Wall Street applied a mathematical technology to securities, and invented "credit default swaps." The land of derivatives suckered much of the financial world, but also took in the United States government hook, line, and sinker. The magic of it allowed millions of us to use our homes like ATM machines, and retailers beamed their advertising at the impossibly rich American family. Our future became increasingly narcissistic, even bizarre. Our leaders told us to go into permanent, personal debt for our country.

We have a record of getting drunk on the wrong future. Generally someone makes a great deal of money on our delirium. Now we are supposed to breathe heavily over the hand-held gadget of gadgets, the iPad. We are assigned our euphoria once again -- this time at how we organize and ship and display information. Soon we'll have super-computers for hands. But like nuclear power, smart bombs and credit swaps ... this jacked-up anticipation of the future is quite different from the future we finally experience.

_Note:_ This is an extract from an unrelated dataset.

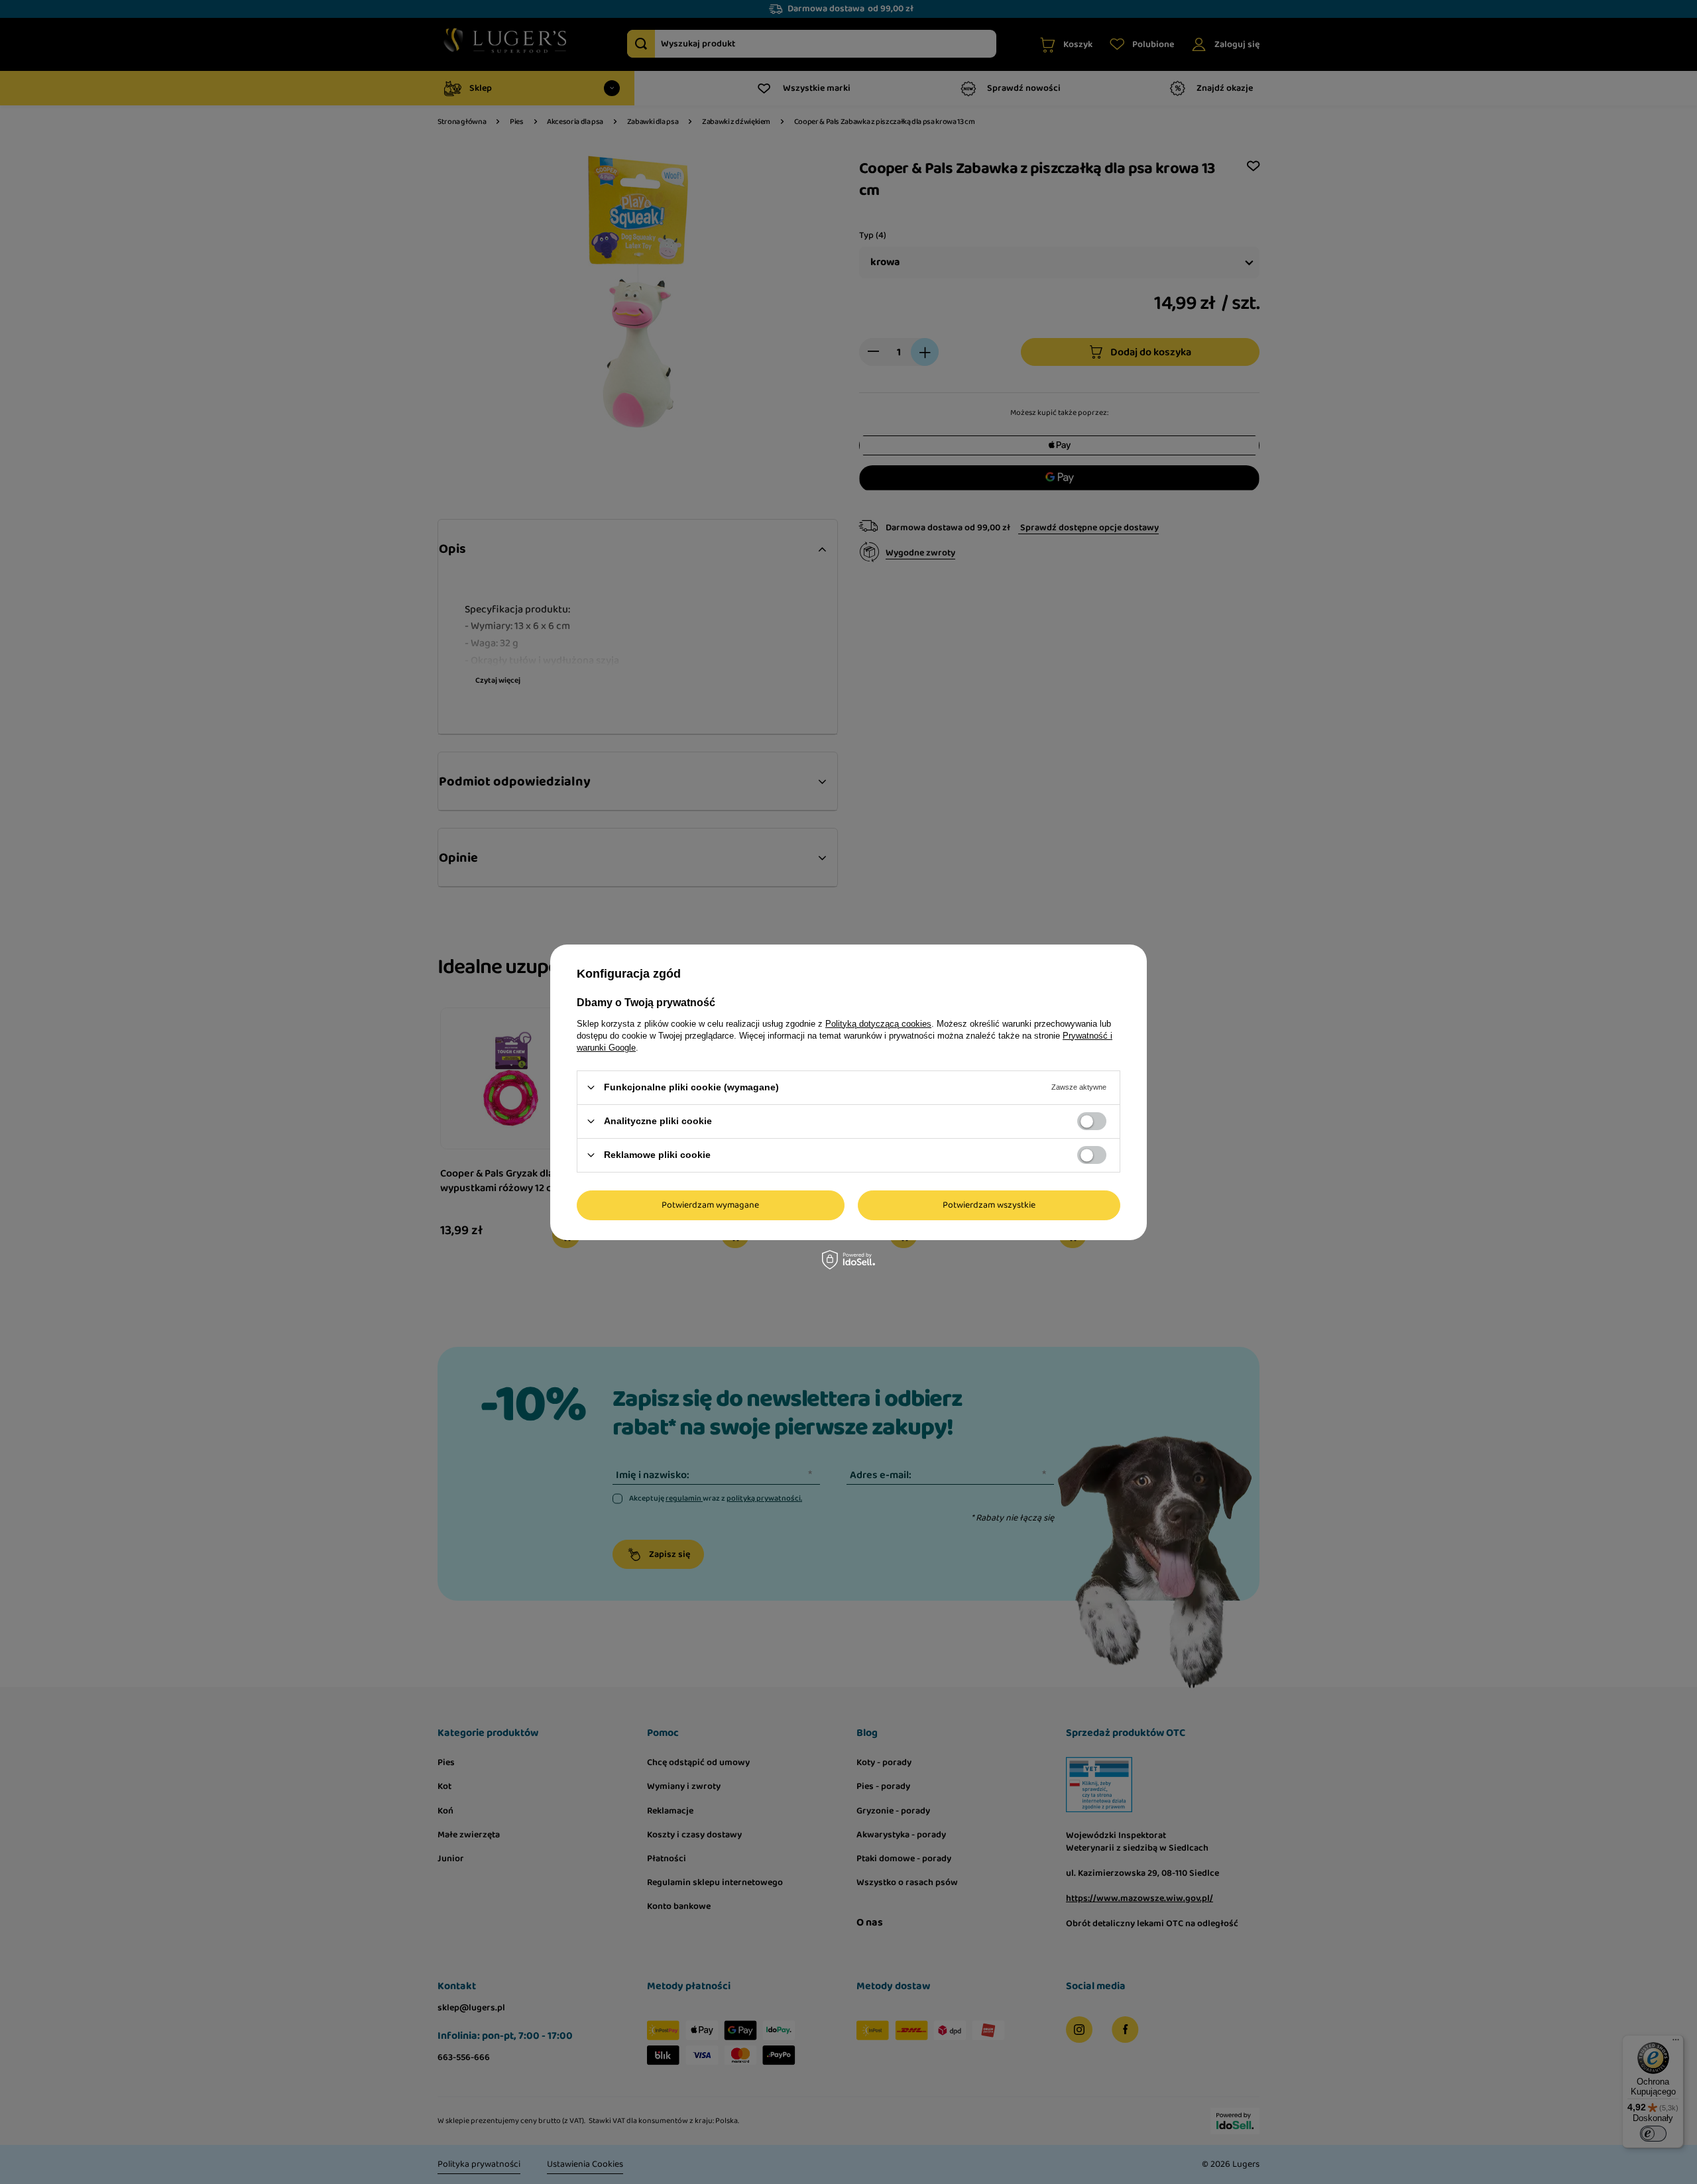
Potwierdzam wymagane (710, 1205)
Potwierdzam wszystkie (989, 1205)
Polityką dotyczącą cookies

We're wising up. There is a simmering uneasiness around the computer revolution. Some of the citizens of the world wonder why we waited for a computer model to tell us that the earth's physical systems were de-railing. At least one President passed on making any decisions about it, because the computers couldn't predict this sobering, very Un-American-like future.

We have discovered that trees on the east coast are speeding up their growth, the gesture of the branches reaching into the sky at twice or as much as four times the usual rate. The trees are gorging on carbon dioxide. It is an emergency response by living things on this earth. Do we need a computer to tell us more than we know? A hand held up in the wind is a simple gesture but the information it gives is more astonishingly complex than any iPad.

Our series of orgiastic futures in America has broken through one final horizon. We are surprised to be confronted by the actual future, and it is nothing like how we marketed it. The future, it turns out, is a dazzling gift. It was given to us -- we didn't cowboy it out of the western horizon.

Our future is a quiet agreement that we have with the dead and the living. No euphoria can break the basic deal. We signed up for this long ago, but suddenly we are inside that space and time that we agreed to take care of. Sure, we might be ambitious. We do what we can -- but soon it is no longer ours. It all happens very quickly. We arrange with the earth to hand over our future to a child.